As the French-led military forces retake northern Mali, [AQIM emir Abdelmalek] Droukdel's eight month old letter should resonate as an ominous warning as it points to a long-term strategic plan to outlive the intervention and sets the stage for a potentially successful return. Clearly, under Droukdel's leadership, AQIM has no intention of relinquishing northern Mali.
An internal document recovered by the Associated Press in Timbuktu in January 2013 sheds new light on al-Qa'ida in the Islamic Maghreb's (AQIM) strategy in northern Mali. The document was purportedly part of a confidential letter from Abdelmalek Droukdel (also known as Abu Mus'ab 'Abd al-Wadud), the amir of AQIM, to his lieutenants in the Sahara and to the Islamist militant group Ansar Eddine's leader, Iyad ag Ghaly (also known as Shaykh Abu Fadl). The document was not dated, but several references indicate that Droukdel may have authored the letter in early July 2012.

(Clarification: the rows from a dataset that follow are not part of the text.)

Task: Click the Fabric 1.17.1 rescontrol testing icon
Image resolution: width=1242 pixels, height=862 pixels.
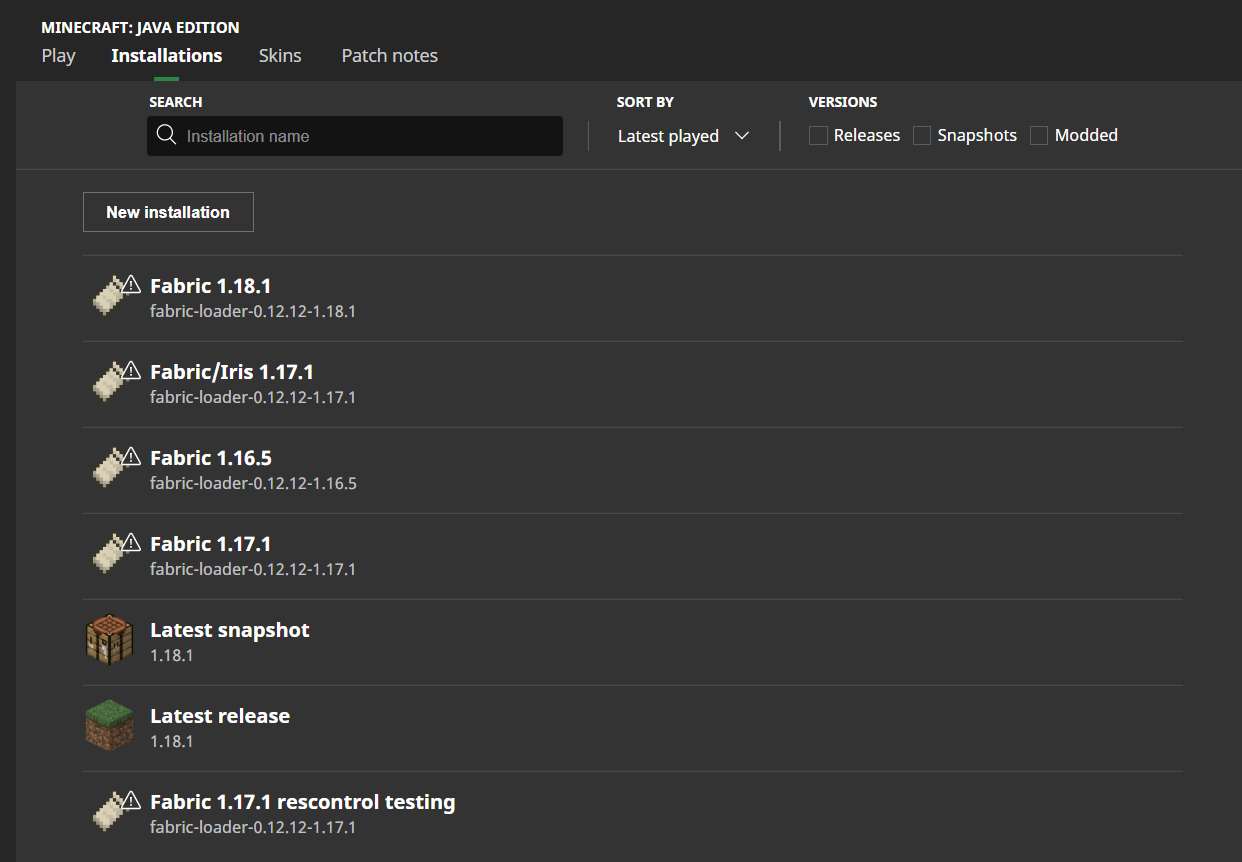Action: click(108, 814)
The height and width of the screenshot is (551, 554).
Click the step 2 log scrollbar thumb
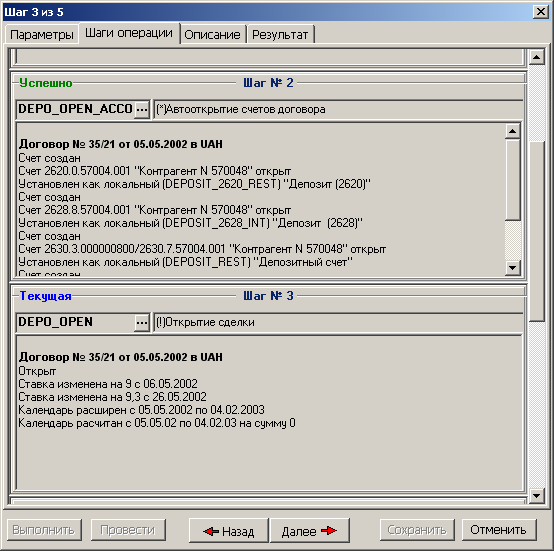[x=512, y=180]
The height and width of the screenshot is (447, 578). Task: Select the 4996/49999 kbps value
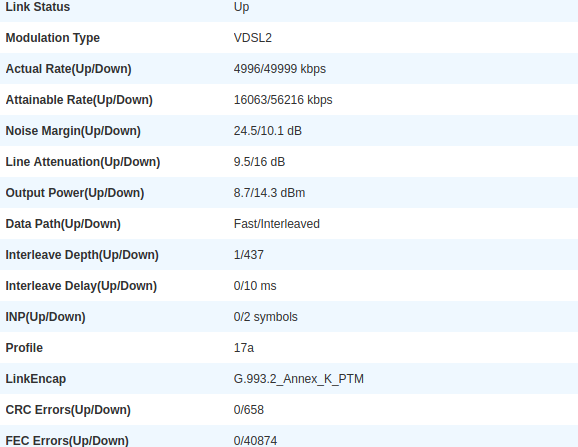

The letter revealed a deep strategic fracture between AQIM's leadership and its lieutenants on the ground, as Droukdel saw a military intervention as all but inevitable and therefore wanted to focus the group's strategy on outliving it. The letter further highlighted major internal dysfunction between AQIM's leadership and its subordinates in the Sahara. Finally, it showed a deep commitment to success and a worrisome plan for the future.